Problem statement: Could you return every record below word for word, leaving out the pictures?

Records shown:
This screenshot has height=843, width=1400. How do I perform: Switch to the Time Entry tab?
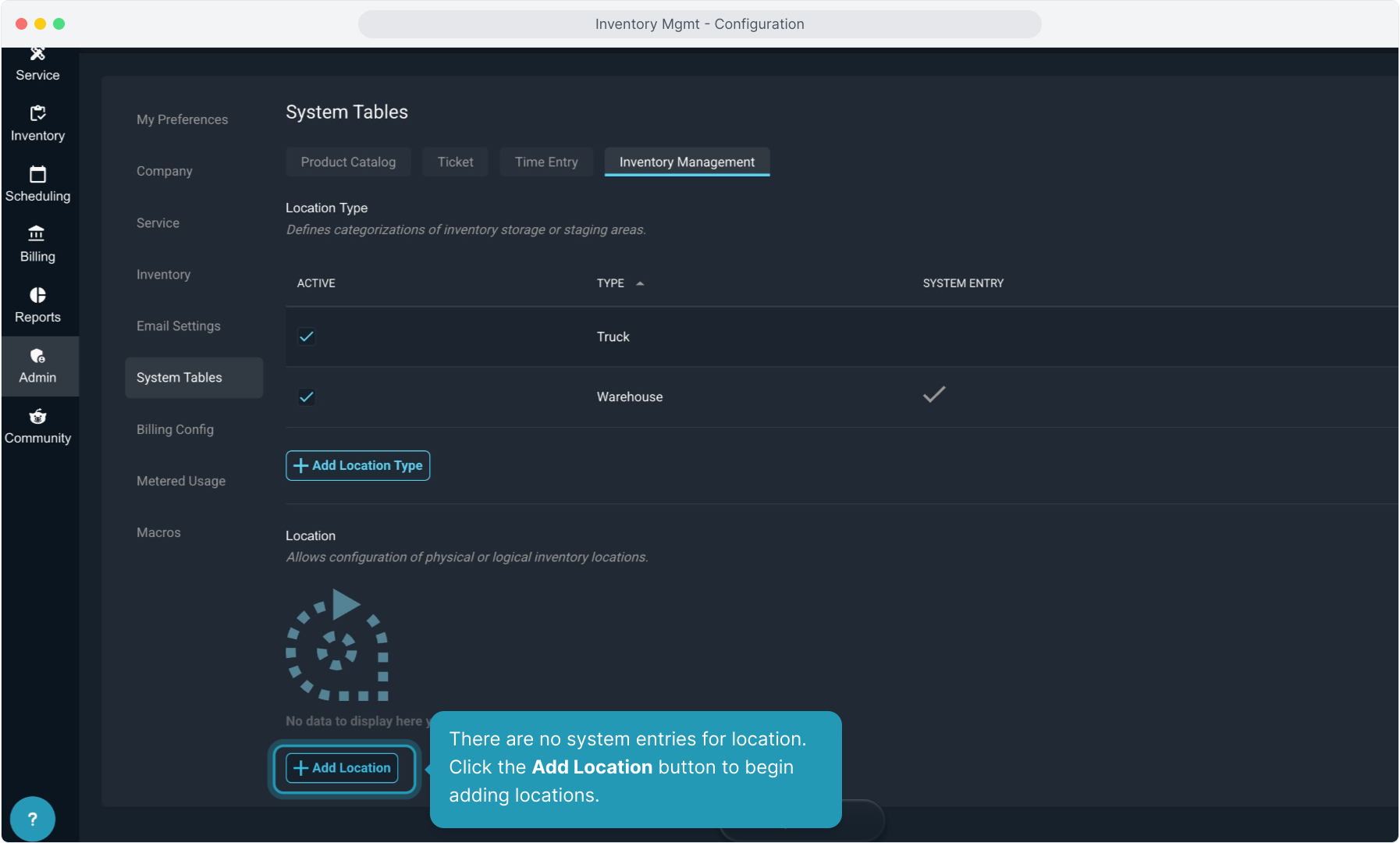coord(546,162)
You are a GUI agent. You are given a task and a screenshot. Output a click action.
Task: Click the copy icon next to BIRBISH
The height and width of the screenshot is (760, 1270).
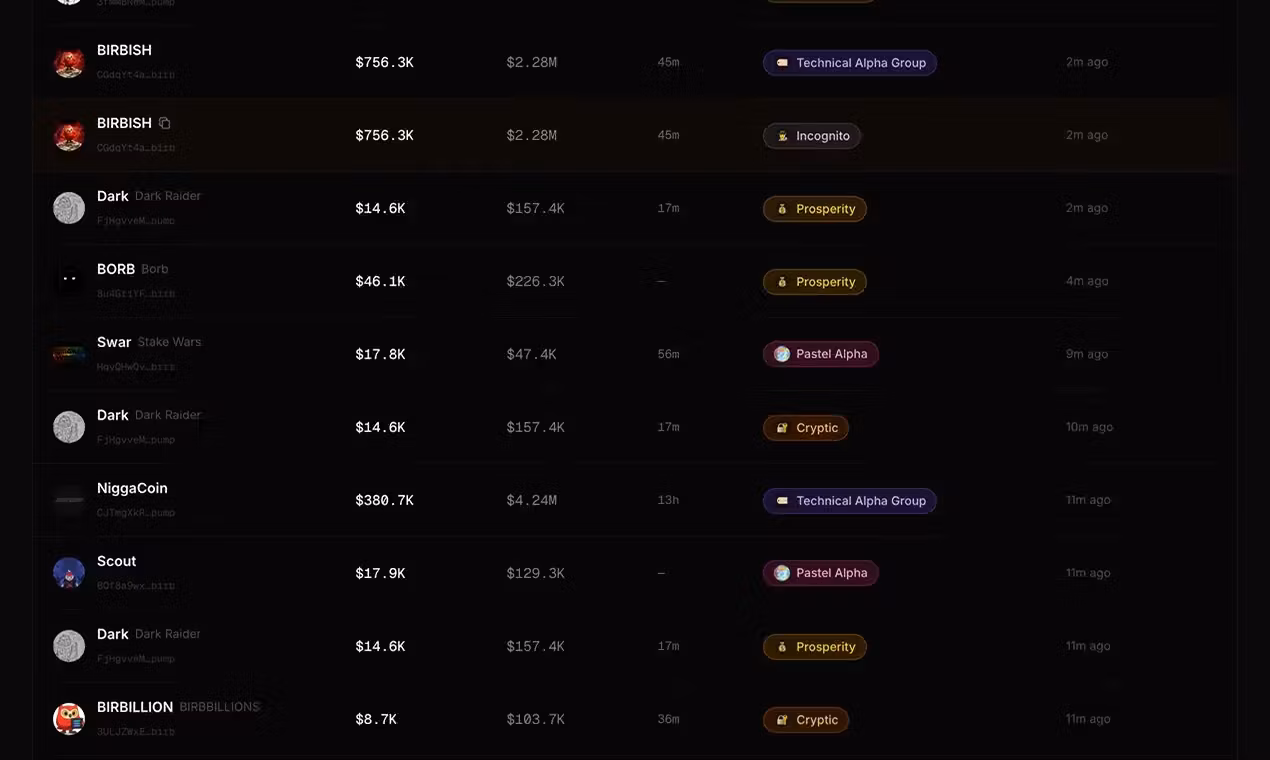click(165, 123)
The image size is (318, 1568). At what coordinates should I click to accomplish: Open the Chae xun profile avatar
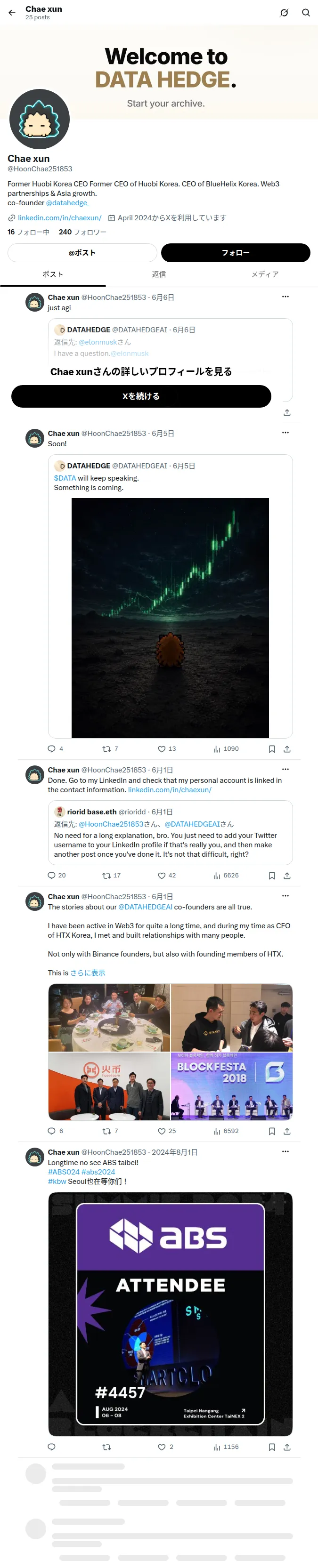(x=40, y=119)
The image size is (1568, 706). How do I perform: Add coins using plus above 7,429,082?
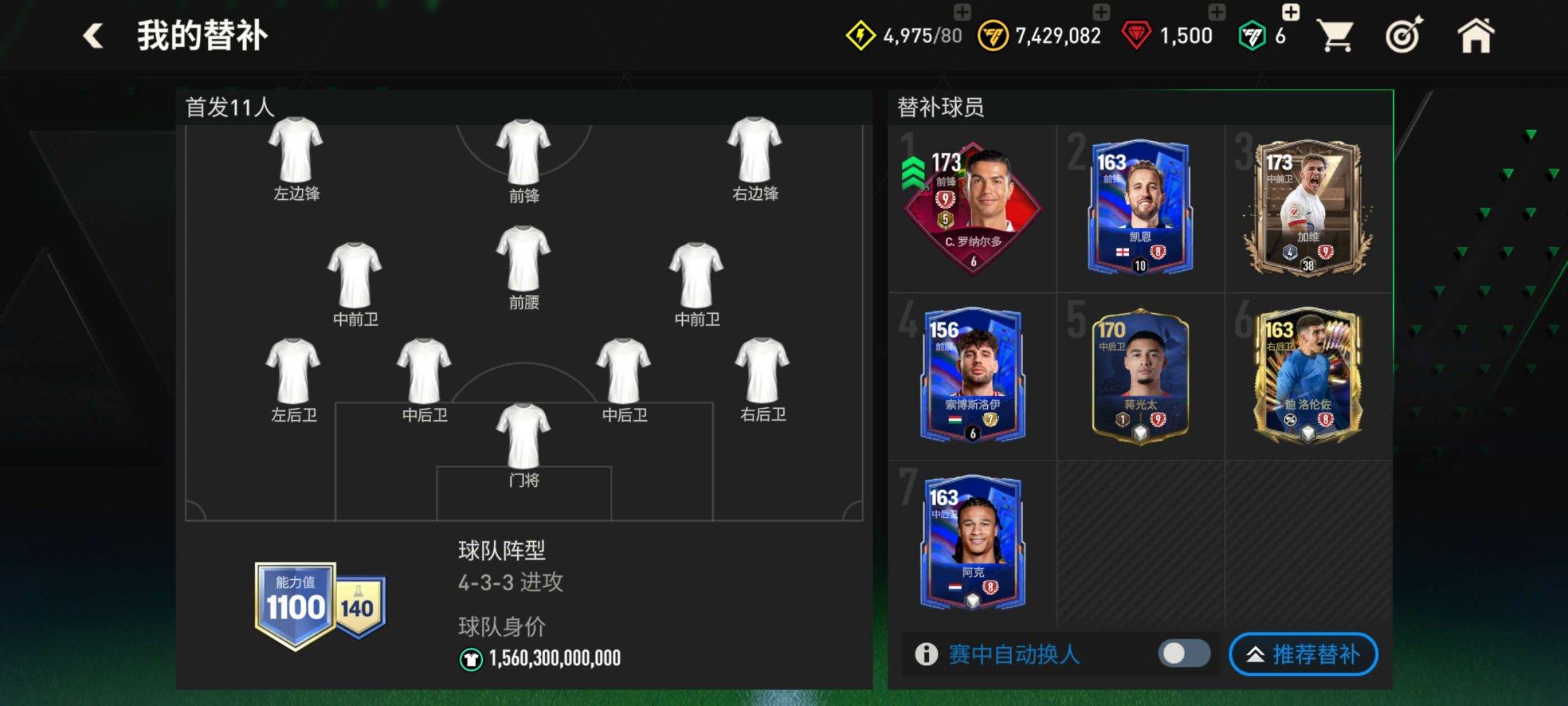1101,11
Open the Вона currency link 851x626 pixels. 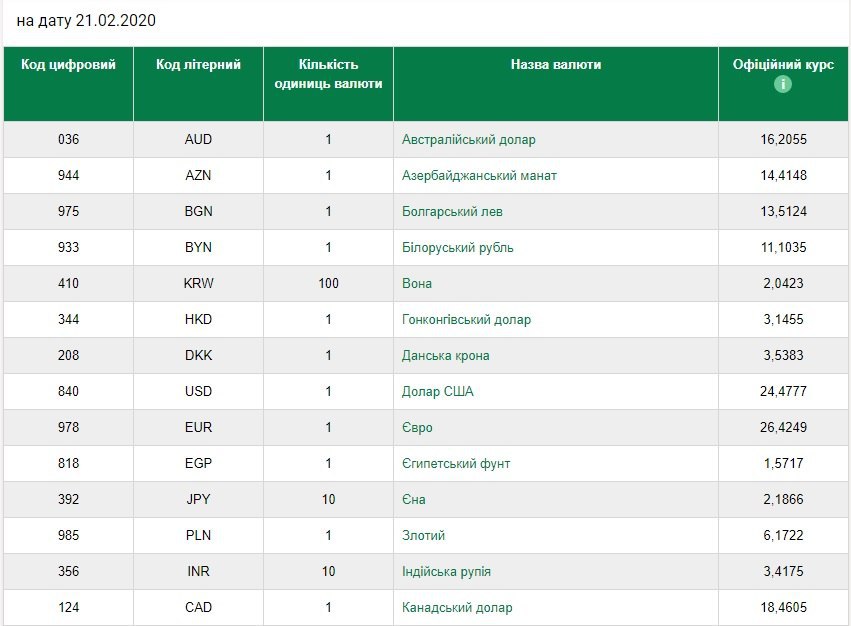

Task output:
This screenshot has height=843, width=1400. How do I perform: Switch to the Time Entry tab?
coord(546,162)
You are a GUI agent. You are given a task and a screenshot. Output a click action.
Task: Click the copy icon next to BIRBISH
The height and width of the screenshot is (760, 1270).
click(165, 123)
The image size is (318, 1568). At what coordinates should I click to accomplish: Open the Chae xun profile avatar
(x=40, y=119)
The image size is (1568, 706). How do I perform: Add coins using plus above 7,429,082?
1101,11
Open the Вона currency link 851x626 pixels. 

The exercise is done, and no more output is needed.